What to produce: Starting from the line with "Instruction: Click the 64% result for Yes", please copy exactly every line to the end of the listing, but not the pictures.

Records for processing:

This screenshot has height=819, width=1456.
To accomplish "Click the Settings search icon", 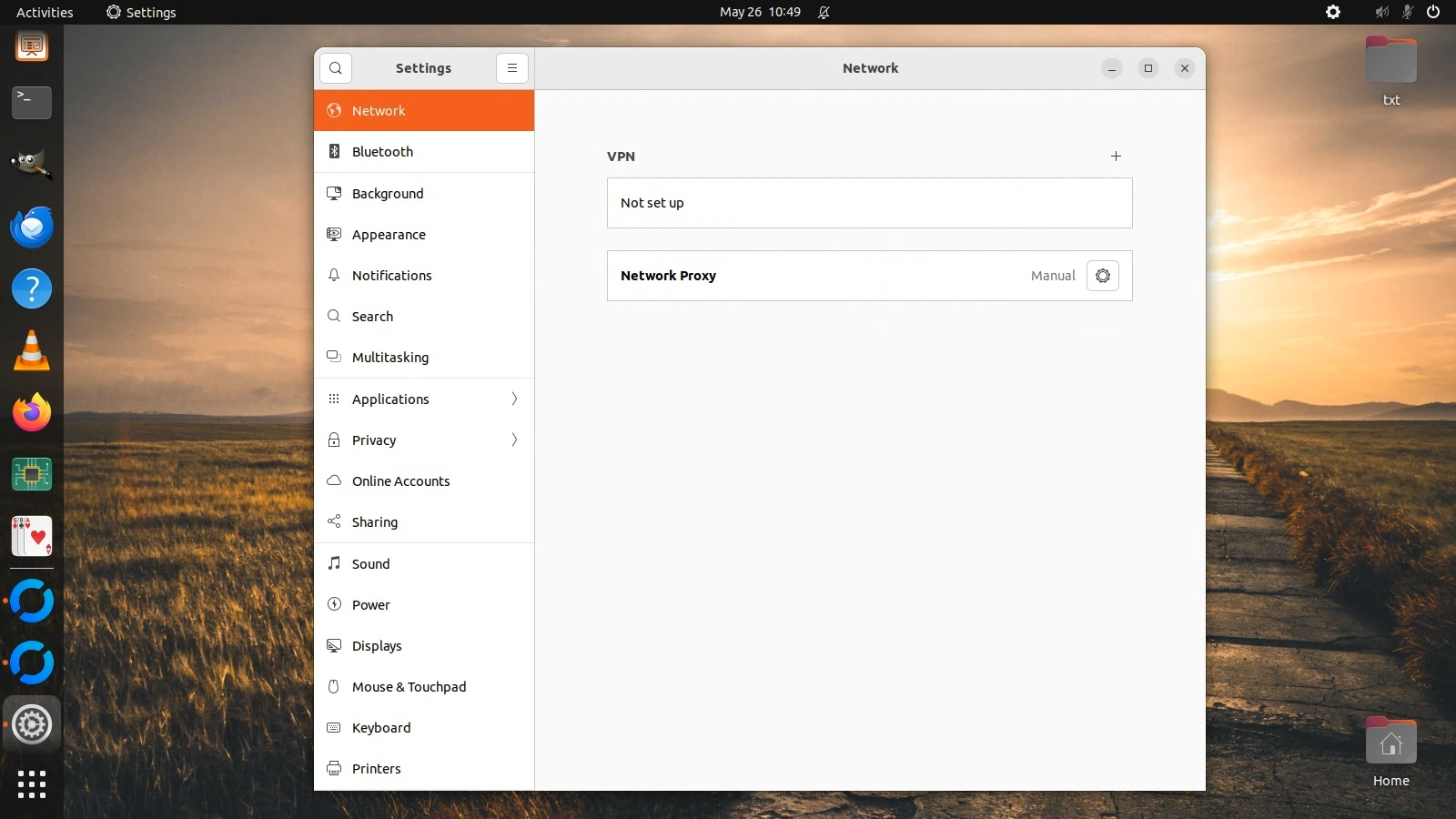I will [336, 68].
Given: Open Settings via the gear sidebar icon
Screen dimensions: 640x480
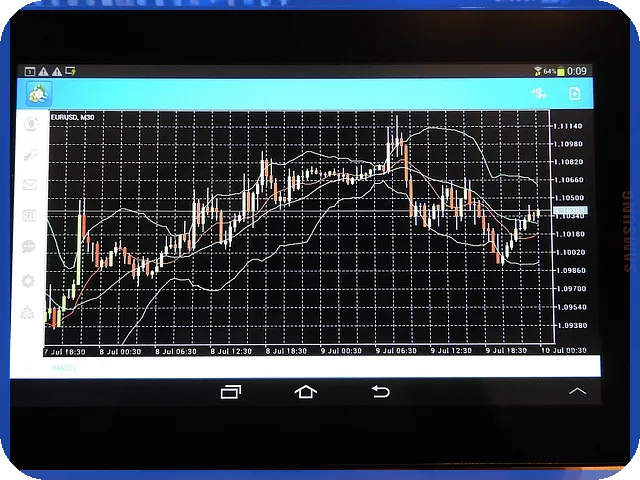Looking at the screenshot, I should (28, 281).
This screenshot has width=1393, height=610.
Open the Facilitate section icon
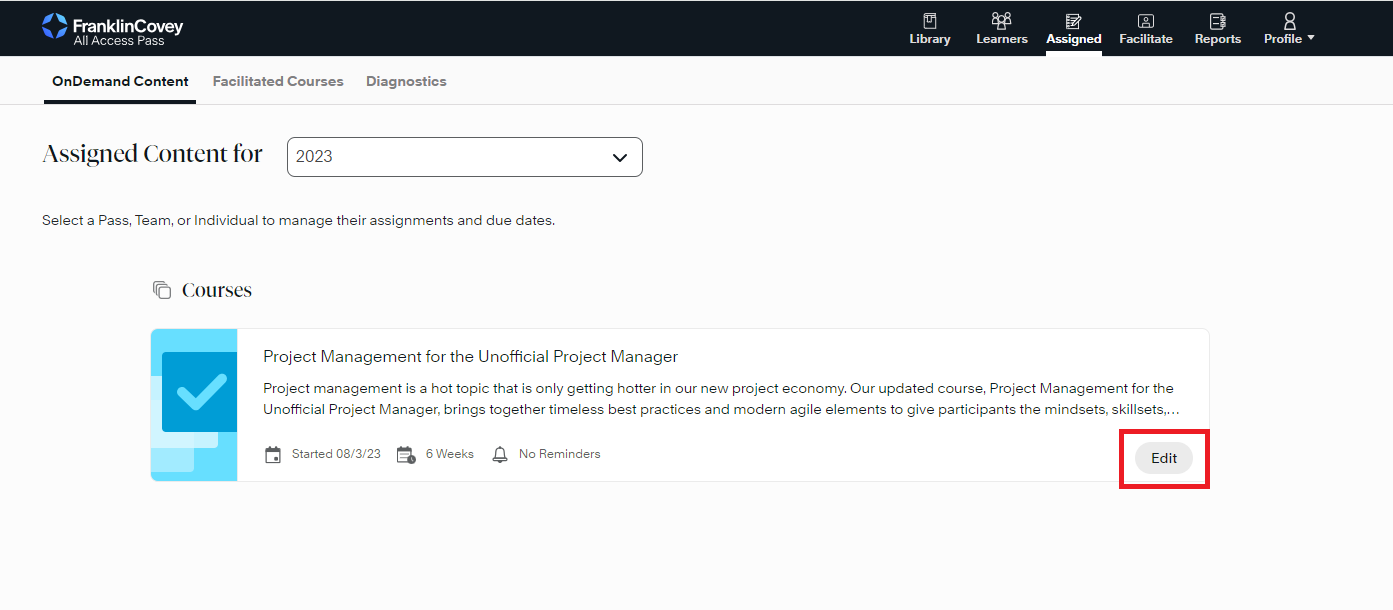coord(1145,21)
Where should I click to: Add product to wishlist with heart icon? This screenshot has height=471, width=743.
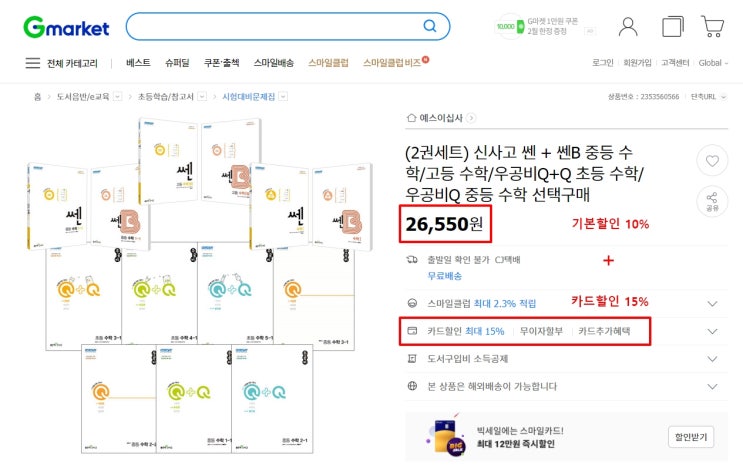[x=712, y=161]
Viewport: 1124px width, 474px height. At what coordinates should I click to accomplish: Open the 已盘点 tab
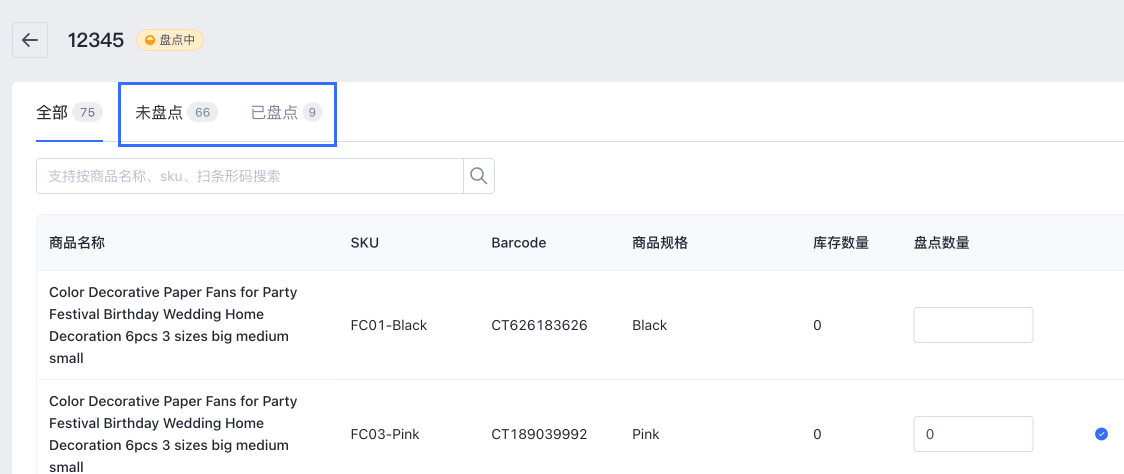[286, 113]
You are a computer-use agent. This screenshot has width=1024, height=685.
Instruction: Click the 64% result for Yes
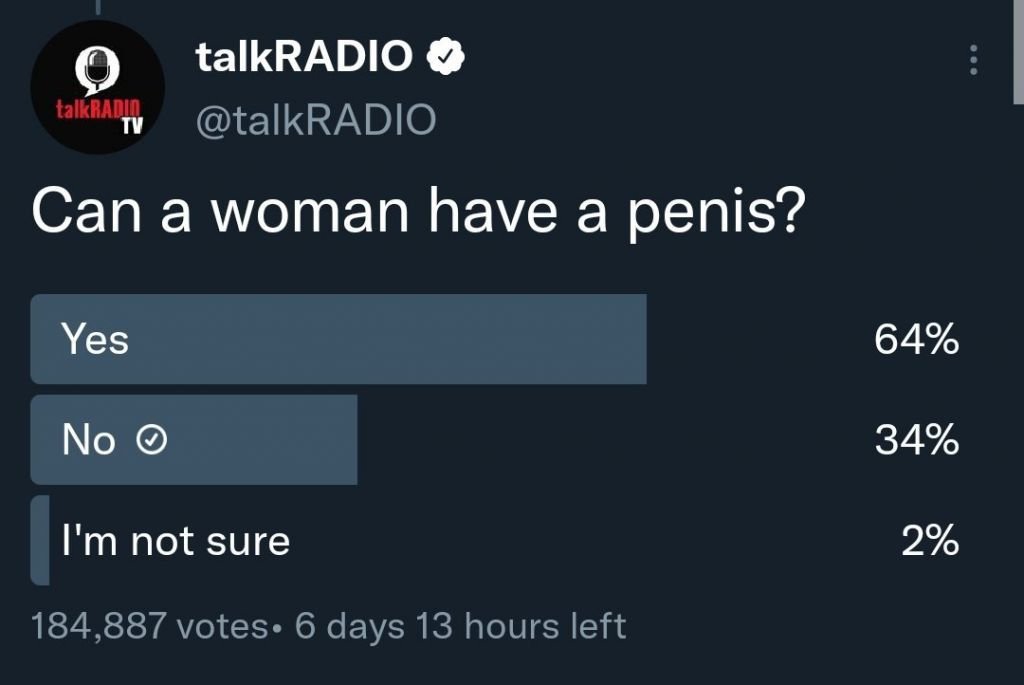[x=917, y=340]
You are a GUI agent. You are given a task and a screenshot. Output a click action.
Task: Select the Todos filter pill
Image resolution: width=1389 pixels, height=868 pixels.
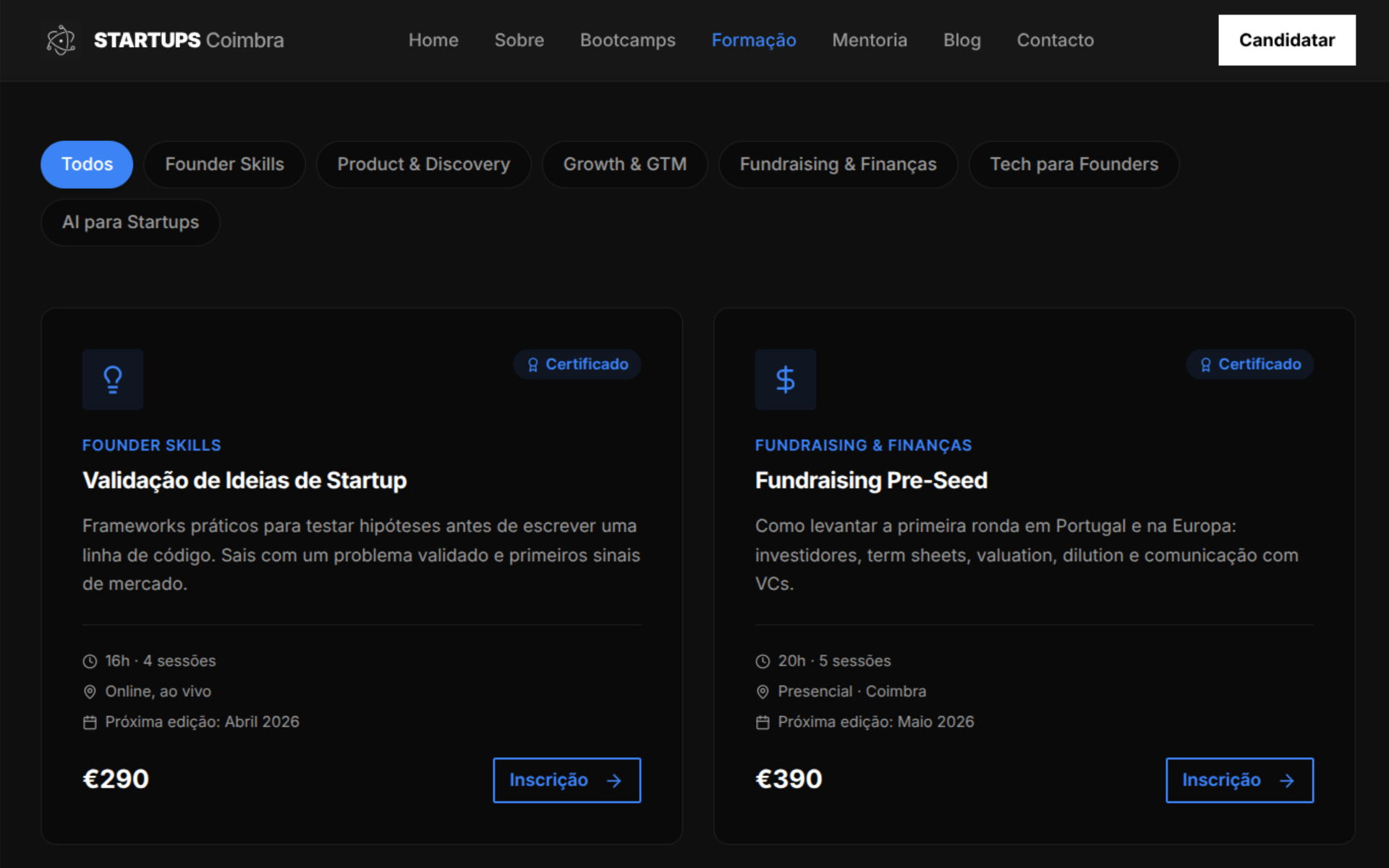tap(87, 164)
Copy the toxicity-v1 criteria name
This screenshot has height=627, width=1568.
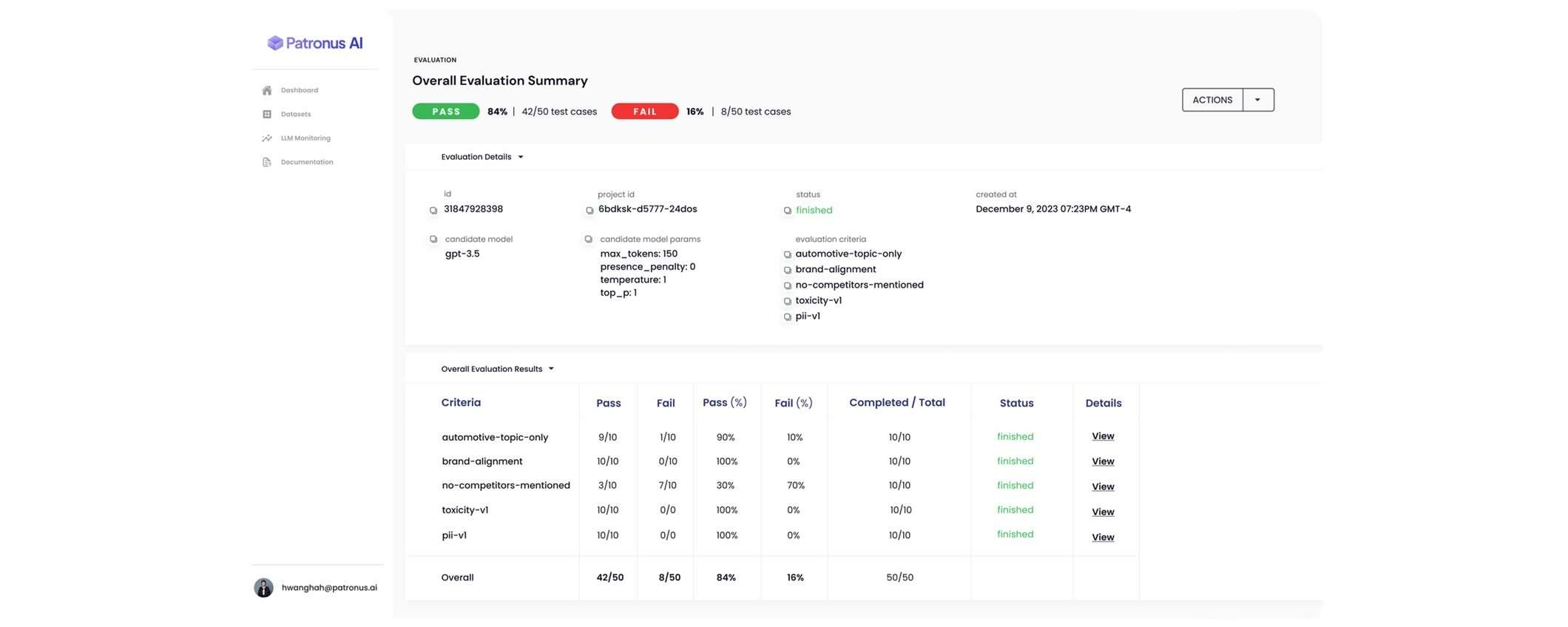click(788, 301)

Task solution:
Instruction: Click the 64% result for Yes
[x=917, y=340]
You are a GUI agent. You are given a task and a screenshot. Output a click action.
Task: Select the Todos filter pill
Image resolution: width=1389 pixels, height=868 pixels.
tap(87, 164)
Copy the toxicity-v1 criteria name
This screenshot has height=627, width=1568.
click(788, 301)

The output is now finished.